At work I have a 200M rows (300+ columns, ~200GB) claims table that is indexed by member number (memno) and date of service (dos).
Twice a month I have to pull 50,000 member number's claims from a fixed date range (say 1/1/2017 to 5/1/2018), where I only need a limited columns from claims.
MyInputList only has 1 column (memno).
proc sql;
create table myClaims as
select a.claimno, a.dos, a.memno
from s.claims a inner join myInputList b
on a.memno = b.memno
where a.dos between '01Jan2017'd and '01May2018'd;
quit;
It usually takes about 3-4 hours to run by PROC SQL. The data themselves are not hosted by a RDMS, I read many SAS essay that PROC SQL does a cartesian product and since I don't need all 300 columns per record, I wonder if it will be better using hash table.
My question: Can I give "hints" to the hash table so it can leverage the indexed columns (memno, dos)
?
data myClaimsTest (drop=rc);
if 0 then set myInputList;
declare hash vs(hashexp:7, dataset:'myInputList');
vs.definekey('memno');
vs.definedata();
vs.definedone();
do until (eof);
set s.claims (keep=claimno dos) end=eof;
if vs.find()=0 then output;
end;
stop;
run;
New section (added by Richard)
Run this code to get a listing of the variables and the indices.

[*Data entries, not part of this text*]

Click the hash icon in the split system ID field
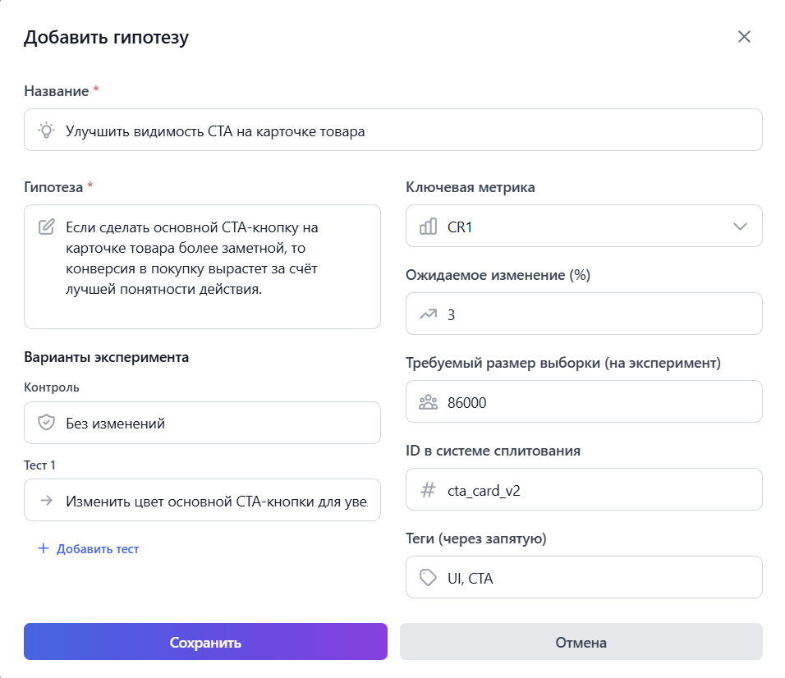[427, 489]
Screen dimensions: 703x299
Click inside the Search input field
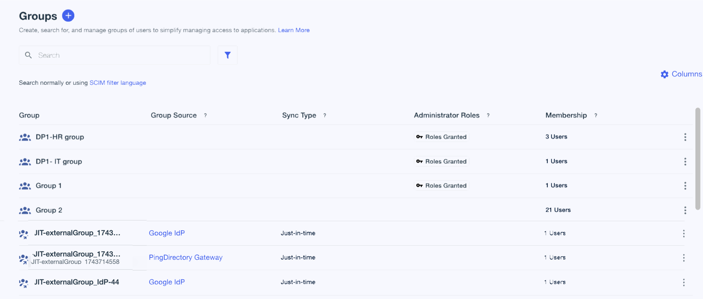point(115,55)
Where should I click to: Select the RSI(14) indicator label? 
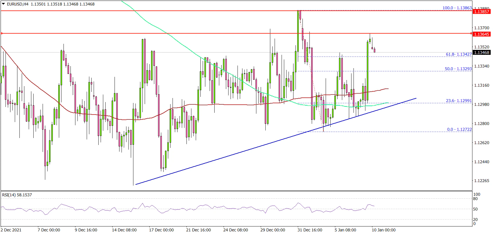coord(17,195)
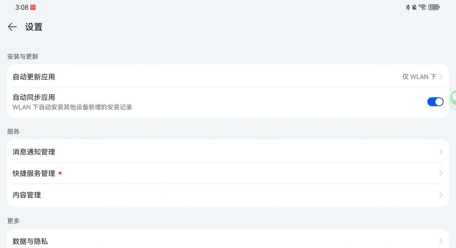Image resolution: width=456 pixels, height=248 pixels.
Task: Click the chevron on the 数据与隐私 row
Action: [x=441, y=241]
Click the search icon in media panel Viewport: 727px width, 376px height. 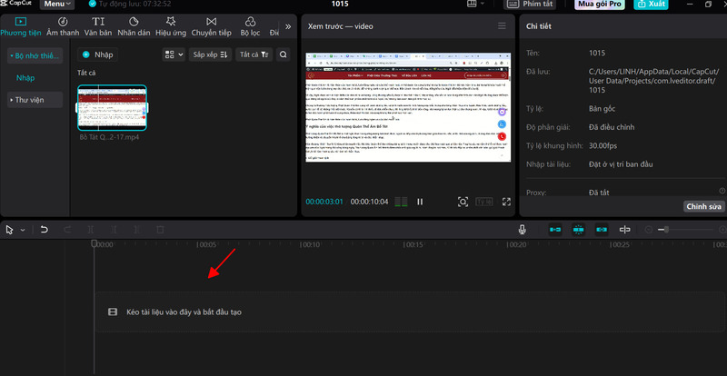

dm "clear output"; ods listing; ods noresults; options nocenter; title;
proc contents varum data=all_claims;
run;
dm "output" output; ods results;
Copy and paste the bottom of the output here. Replace this example with your actual listing.
Variables in Creation Order
# Variable Type Len Format
1 claim_id Num 8
2 member_id Num 8
3 claim_date Num 8 YYMMDD10.
Alphabetic List of Indexes and Attributes
# of
Unique Unique
# Index Option Values Variables
1 PICK YES 333338 member_id claim_date